Men saw sex workers, with and without military blessing, and sometimes formed relationships with local women (whose own relationships may also have been disrupted). “A US soldier in France in World War II wrote to his father that he planned to ‘get my fun where I can get it while I’m still alive. And to hell with tomorrow – it may never come.’ And apparently US airmen in England “who beat the odds by surviving could have sex after a mission, consistent with the testosterone boost produced by a ‘win’”. Who were they having sex with, at such short notice? I wonder.
We could debate whether seeing a sex worker is a disruption of a social norm, but the words of that brothel owner are rather poignant – the men were having a “a kind of nervous breakdown”. I would venture that this is what a protracted lockdown can produce: will this change the way we have sex during and after “the time of the virus”?
Being at the front or the back mattered
In wartime the areas of greatest violence – the front lines – had far less sexual activity than the more peaceful areas behind the lines. “The ordinary soldier found that ‘[i]n the trenches there was no place for sexual life, at least not for a normal one…. According to Hirschfeld, soldiers in the trenches had few outlets for sexual energy and suffered ‘sex hunger’ on a massive scale – an ‘oppressive sex starvation.’ Sex hunger was compounded in World War I by the close quarters of men at the front, which often made even masturbation impractical. In World War II, by contrast, one soldier was more often alone in a foxhole, although a great stigma still attached to masturbation.”
Behind the lines, by contrast, sex flourished in World War II. “By one calculation, the average US soldier who served in Europe from D-Day through the end of the war had sex with 25 women. The peak was reached after the surrender of Germany in 1945. Condoms had to be rationed at four per man per month and medical officers considered this ‘entirely inadequate.’”
This is a fascinating observation: the imminence of death and sex urgency seems implied in the words of the “madam” above, and in the letter of the US soldier to his father, but perhaps it is the anticipation of death rather than the proximity of it which is more provocative? I think here of the frontline medical staff dealing with Covid – I would imagine they are too exhausted and afraid to think of sex, whereas the rest of us in a panicked lockdown might be more inclined to sexual abandon or risk (or not, as I suggest below).
“Normality” seems broken
“Hirschfeld claims that bestiality provided another substitute outlet created by the sexual starvation of the war”, said Goldstein and “a military physician posted with a division of the Austro-Hungarian army on the Italian front reportedly thought that at least 10 percent of the men had sex with animals (usually their horses).”

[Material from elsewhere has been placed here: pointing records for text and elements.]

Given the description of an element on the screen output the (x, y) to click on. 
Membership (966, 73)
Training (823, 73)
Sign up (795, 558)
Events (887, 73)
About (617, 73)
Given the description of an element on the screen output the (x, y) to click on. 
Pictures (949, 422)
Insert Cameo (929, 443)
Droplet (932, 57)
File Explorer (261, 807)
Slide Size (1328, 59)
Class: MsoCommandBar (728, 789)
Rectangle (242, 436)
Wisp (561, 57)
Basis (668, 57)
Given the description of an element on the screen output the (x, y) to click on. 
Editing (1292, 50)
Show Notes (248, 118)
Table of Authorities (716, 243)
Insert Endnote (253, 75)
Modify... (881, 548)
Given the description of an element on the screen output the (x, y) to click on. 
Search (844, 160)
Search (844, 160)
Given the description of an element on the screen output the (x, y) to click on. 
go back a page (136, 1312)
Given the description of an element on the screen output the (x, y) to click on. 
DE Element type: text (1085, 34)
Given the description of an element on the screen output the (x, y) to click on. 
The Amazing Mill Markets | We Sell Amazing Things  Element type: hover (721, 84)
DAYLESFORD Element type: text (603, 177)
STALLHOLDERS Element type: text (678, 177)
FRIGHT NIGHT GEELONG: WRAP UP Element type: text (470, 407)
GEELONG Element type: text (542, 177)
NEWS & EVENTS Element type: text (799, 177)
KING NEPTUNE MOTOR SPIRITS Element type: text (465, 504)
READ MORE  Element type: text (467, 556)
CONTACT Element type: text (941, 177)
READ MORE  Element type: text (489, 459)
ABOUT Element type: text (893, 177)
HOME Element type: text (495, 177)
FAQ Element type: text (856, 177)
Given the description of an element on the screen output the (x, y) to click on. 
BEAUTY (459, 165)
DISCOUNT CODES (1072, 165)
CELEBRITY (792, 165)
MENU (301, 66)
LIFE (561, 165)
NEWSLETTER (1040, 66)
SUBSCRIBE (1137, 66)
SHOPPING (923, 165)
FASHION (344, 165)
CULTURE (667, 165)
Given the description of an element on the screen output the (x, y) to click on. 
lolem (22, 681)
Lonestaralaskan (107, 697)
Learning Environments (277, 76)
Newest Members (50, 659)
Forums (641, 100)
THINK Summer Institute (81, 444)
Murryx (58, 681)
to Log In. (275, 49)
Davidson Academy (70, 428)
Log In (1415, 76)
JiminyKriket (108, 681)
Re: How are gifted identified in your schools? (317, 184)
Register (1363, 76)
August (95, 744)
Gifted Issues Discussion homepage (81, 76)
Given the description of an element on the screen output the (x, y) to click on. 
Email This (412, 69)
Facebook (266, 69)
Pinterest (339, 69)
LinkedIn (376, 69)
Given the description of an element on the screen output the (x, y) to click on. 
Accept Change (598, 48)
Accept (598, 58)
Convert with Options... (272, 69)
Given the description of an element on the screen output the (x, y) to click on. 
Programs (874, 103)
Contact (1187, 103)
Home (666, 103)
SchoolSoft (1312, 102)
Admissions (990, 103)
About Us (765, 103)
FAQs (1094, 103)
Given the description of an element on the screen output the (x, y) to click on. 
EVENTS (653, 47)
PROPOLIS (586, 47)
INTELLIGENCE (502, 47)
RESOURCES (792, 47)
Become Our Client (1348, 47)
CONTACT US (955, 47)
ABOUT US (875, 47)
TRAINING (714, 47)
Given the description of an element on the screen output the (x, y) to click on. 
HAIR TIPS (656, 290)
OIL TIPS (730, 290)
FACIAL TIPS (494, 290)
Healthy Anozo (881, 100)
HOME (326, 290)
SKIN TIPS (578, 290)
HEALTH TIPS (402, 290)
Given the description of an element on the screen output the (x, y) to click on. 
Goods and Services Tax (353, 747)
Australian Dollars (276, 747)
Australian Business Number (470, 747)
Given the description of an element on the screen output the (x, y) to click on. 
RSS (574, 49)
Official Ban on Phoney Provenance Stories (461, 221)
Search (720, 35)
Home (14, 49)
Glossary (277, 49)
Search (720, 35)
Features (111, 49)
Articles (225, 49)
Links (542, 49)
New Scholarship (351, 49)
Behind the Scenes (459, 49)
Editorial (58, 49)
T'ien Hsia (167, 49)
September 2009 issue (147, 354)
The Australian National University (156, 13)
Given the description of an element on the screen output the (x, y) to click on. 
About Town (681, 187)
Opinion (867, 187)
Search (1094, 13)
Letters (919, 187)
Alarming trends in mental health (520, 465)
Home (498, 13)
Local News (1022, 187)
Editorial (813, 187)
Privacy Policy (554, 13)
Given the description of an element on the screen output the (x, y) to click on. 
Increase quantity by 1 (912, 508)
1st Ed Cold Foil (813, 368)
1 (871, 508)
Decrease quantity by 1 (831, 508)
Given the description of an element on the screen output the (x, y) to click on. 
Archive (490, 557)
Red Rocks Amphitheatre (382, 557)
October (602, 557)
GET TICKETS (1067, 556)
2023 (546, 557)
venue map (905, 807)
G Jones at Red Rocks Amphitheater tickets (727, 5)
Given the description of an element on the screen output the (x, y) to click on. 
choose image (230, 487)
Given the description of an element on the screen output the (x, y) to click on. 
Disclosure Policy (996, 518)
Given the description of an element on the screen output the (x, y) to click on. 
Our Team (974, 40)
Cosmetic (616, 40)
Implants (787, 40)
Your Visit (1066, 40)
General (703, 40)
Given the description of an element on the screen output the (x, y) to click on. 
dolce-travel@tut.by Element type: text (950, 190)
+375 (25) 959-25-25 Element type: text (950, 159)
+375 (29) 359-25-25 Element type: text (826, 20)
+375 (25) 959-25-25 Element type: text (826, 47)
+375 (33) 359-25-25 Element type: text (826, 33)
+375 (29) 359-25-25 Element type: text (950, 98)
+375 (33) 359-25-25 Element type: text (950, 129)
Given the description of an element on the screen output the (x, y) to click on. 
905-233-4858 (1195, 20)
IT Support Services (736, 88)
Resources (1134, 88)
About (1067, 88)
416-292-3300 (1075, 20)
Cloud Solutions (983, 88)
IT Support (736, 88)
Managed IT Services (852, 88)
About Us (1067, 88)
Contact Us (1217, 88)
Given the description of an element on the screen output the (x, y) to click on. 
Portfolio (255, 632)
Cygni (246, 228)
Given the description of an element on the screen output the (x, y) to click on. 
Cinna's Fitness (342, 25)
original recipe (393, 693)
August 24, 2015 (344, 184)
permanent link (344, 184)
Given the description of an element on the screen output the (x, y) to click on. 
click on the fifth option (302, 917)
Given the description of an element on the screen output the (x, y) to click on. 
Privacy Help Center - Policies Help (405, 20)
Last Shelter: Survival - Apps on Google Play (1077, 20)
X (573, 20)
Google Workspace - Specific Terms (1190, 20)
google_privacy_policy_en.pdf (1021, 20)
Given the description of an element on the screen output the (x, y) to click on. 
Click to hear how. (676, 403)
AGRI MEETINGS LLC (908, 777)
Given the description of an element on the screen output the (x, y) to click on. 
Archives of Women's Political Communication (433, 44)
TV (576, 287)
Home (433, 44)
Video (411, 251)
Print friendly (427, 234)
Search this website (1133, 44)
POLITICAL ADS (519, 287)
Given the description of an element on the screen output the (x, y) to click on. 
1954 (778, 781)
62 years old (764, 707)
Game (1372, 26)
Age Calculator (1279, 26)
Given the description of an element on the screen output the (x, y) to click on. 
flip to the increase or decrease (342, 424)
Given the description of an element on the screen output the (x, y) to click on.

And, not surprisingly, psychological problems after the war often included sexual dysfunction, such as inability to maintain an erection, well after returning to civilian life.
Depression, anxiety, job insecurity, all of these are likely in our current climate, and they are the enemy of a relaxed and comfortable sexual life. What we are going through as a country is not normal by any stretch of the imagination.
“Just stay in the house and shag” seems suddenly so bourgeois, so lacking in insight. We are living in the middle of a massive social experiment. Like my friend who has quit masturbating for a while, it’s one which may not have a happy ending.